Input material>
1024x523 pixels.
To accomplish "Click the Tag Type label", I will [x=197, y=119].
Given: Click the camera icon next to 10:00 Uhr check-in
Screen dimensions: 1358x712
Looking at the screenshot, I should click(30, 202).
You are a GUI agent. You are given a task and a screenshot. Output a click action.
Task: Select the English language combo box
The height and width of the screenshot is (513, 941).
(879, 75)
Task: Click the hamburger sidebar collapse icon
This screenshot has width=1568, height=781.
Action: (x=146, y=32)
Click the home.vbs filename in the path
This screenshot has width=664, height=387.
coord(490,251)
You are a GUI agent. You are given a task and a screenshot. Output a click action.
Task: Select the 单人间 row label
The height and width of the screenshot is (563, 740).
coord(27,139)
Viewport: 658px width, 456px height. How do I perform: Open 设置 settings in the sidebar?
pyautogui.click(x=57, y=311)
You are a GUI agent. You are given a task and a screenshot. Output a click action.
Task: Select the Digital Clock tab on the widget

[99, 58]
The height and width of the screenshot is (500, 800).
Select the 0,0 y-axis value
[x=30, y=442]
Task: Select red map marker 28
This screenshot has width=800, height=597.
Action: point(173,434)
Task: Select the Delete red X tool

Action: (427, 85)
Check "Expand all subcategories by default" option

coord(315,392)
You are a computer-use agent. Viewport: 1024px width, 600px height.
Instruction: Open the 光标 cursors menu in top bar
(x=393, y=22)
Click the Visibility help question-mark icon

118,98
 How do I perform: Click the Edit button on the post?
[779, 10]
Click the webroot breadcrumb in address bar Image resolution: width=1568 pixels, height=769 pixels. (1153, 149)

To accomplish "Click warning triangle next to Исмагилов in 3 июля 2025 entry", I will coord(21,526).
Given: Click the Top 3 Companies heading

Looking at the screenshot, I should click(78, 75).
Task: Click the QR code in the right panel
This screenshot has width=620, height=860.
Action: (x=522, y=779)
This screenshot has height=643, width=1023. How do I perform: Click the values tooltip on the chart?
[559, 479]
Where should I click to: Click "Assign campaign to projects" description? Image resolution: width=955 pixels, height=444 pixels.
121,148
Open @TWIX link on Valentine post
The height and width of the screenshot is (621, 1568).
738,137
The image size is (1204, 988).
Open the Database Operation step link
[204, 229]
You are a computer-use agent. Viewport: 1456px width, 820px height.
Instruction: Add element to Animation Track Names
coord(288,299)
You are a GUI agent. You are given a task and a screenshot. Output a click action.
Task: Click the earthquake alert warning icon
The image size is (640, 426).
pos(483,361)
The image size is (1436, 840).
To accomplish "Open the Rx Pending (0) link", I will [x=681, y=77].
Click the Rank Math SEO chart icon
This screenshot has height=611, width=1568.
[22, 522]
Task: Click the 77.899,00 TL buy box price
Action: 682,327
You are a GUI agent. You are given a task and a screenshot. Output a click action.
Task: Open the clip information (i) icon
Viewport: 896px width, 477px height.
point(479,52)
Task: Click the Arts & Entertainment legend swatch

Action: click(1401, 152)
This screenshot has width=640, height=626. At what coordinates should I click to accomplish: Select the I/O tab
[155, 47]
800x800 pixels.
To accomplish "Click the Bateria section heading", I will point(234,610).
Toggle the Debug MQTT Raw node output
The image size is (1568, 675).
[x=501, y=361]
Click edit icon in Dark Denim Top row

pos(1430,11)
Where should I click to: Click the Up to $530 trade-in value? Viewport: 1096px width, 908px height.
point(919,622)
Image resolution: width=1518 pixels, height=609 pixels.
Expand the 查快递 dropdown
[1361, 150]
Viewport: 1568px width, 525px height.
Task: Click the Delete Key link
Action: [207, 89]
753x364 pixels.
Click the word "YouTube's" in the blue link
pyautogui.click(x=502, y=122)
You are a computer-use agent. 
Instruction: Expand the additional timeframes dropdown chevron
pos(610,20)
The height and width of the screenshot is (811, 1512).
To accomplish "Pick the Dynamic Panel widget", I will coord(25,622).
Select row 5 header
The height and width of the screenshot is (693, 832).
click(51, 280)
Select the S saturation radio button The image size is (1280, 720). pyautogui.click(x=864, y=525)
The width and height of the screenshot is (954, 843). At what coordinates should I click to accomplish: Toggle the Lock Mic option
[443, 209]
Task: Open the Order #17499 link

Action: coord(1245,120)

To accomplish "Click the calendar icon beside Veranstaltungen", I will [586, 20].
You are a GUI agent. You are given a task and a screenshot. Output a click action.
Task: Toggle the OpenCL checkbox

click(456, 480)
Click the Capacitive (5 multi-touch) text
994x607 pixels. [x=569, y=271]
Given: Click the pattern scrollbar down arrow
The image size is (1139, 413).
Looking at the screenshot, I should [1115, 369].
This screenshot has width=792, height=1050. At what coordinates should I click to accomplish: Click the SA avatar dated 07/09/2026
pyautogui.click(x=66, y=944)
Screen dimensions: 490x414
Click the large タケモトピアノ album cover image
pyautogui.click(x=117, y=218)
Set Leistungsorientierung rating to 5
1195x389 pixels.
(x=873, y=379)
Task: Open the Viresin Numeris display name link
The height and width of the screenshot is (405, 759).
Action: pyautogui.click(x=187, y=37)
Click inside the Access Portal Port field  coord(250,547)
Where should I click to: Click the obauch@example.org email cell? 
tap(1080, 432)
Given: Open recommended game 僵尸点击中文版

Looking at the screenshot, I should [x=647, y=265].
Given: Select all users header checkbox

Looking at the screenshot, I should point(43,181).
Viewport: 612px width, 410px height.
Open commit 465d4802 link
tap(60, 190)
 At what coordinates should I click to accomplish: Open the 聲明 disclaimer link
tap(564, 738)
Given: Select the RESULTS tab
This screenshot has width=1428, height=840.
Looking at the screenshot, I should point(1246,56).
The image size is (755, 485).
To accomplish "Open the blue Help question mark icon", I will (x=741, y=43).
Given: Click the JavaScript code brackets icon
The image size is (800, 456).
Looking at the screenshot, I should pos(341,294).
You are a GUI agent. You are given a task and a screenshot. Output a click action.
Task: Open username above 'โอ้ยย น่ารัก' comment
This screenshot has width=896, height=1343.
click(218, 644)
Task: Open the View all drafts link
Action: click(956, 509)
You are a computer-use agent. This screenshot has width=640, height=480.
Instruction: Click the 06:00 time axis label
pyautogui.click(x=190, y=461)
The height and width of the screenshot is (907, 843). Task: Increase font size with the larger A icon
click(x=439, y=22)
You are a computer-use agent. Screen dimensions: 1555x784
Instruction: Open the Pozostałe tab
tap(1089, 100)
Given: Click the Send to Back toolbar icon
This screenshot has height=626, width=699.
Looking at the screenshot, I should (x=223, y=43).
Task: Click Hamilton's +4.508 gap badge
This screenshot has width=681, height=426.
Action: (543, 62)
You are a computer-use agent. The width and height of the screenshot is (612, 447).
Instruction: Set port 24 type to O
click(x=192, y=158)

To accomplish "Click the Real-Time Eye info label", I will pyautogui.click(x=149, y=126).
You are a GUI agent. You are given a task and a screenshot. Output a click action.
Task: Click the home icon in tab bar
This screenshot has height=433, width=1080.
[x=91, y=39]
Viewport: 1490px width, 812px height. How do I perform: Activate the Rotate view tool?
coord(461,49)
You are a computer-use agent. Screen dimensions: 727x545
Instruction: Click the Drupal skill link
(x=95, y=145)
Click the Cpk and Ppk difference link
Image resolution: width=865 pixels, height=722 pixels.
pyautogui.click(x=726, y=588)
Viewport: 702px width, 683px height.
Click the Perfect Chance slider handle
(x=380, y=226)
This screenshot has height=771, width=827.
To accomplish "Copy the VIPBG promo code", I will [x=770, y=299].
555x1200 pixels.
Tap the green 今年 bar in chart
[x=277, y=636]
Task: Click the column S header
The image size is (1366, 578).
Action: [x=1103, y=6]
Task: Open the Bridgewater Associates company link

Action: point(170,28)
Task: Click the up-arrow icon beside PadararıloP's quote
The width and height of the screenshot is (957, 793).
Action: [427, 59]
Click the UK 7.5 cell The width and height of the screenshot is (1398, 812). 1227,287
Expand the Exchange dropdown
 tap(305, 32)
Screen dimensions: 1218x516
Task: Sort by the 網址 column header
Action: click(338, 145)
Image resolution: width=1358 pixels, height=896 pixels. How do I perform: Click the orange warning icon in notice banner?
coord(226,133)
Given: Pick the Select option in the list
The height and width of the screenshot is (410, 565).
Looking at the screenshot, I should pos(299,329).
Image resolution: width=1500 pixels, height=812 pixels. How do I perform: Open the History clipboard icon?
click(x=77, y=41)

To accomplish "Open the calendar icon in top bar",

Required action> Each line above that contains the word "computer" should be counted, and only the total given.

Completed exercise> 7